I'd suggest you look for an opportunity to apply ML/CV/AI in your industry (deep learning for PCB inspection maybe?). Show the possibilities, get some research funding, do a pilot program or similar. Lead and drag your company (kicking and screaming if need be) into the 21st century.

Then you will have ML/AI on your resume, and recruiters will come looking for you.




Wireline EE here. ML in the context of wireline communications has been widely studied (grant money works that way). However, at least in wireline communications there isn’t a lot of gain to be had. This is because we have good physical models of underlying impairments and our ASICS are optimized using those physical models, so ML isn’t able to improve upon that much. Where it can help is where we don’t have good data on underlying physical parameters of the channel. So in this case, you can get a bit more capacity than you would otherwise. So for wireless where you have signal fading and huge variation in multi path interference, maybe there would be benefit as these phenomena are hard to model.

Also, you may not realize but we’ve been using ML techniques for decades in communications.

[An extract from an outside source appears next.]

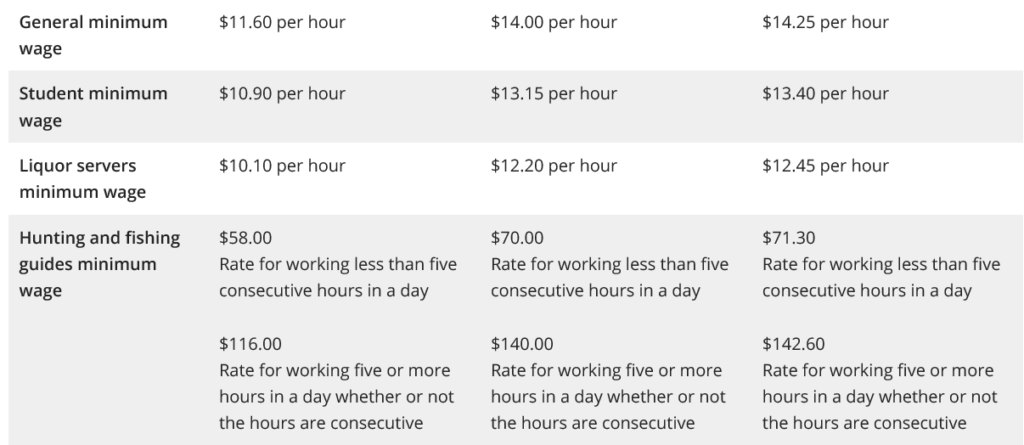Select the $13.40 per hour cell
The image size is (1024, 445).
[x=825, y=93]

Gradient descent is used to optimize equalizers; maximum likelihood estimation(and equalizer optimization) used for phase estimation in high order QAM. Plenty of other examples. So you probably are already familiar with much of the basic tool kit. I had a wannabe startup founder in ML tell me that there’s no way I could possibly understand the stuff if I didn’t have PhD in that area in CS (I am physics). I just smiled and nodded.


Thanks for the response.Wireless comms seems like ripe for ML enhancement. PCB inspection is something that has crossed my mind indeed but it is quiet involved due to the sheer number of features ( traces, components, vias, connectors) none of which has pretrained models. Having said that Automation esp FAI( First article inspection) is quiet possible as demonstarted by landing.ai(Andrew NGs) company.Being employee at a publicly trading company, not sure how I can secure funding. Perhaps my focus should be to apply ML directly to something that I do day-day at work.

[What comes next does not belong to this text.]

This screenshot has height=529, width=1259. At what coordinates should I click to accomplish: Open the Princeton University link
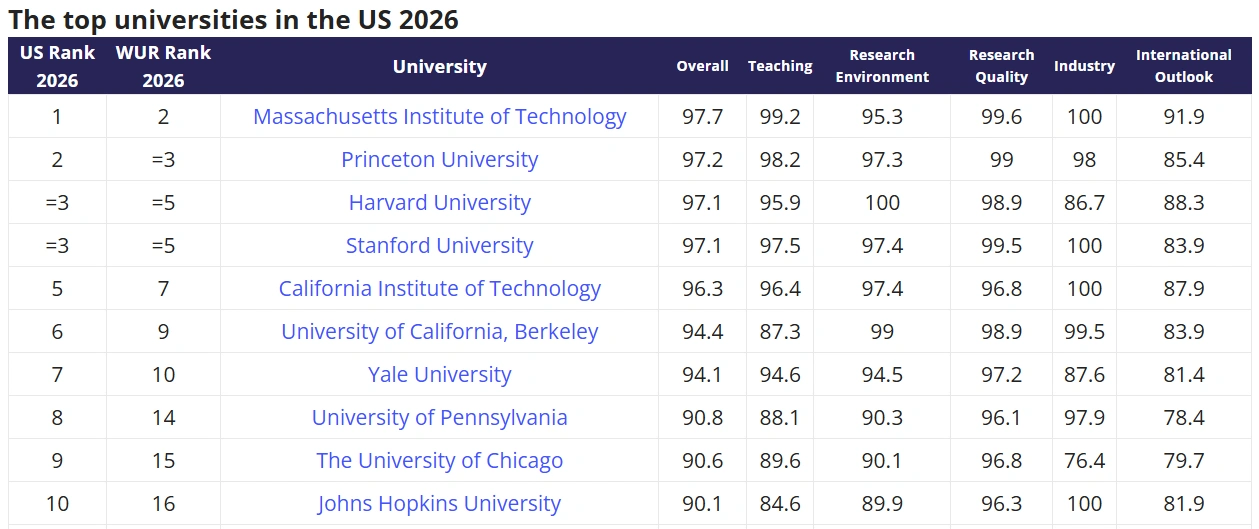[x=439, y=160]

Would you like to write an auto router for PCB design using ML? A smart one that can indentify components, their properties and choose right connections between them? Have a fast signal going directly and some shitty LED with 10 vias. Or placing power parts with wide tracks and using thin ones for digital signals.


Auto routers already exist and I always route my own PCBs. I am pretty sure the tool vendors are considering or already building up AI expertise to level up their Auto routers. I keep hearing at least in Altium they have come a long way. Gotto try it one of these days.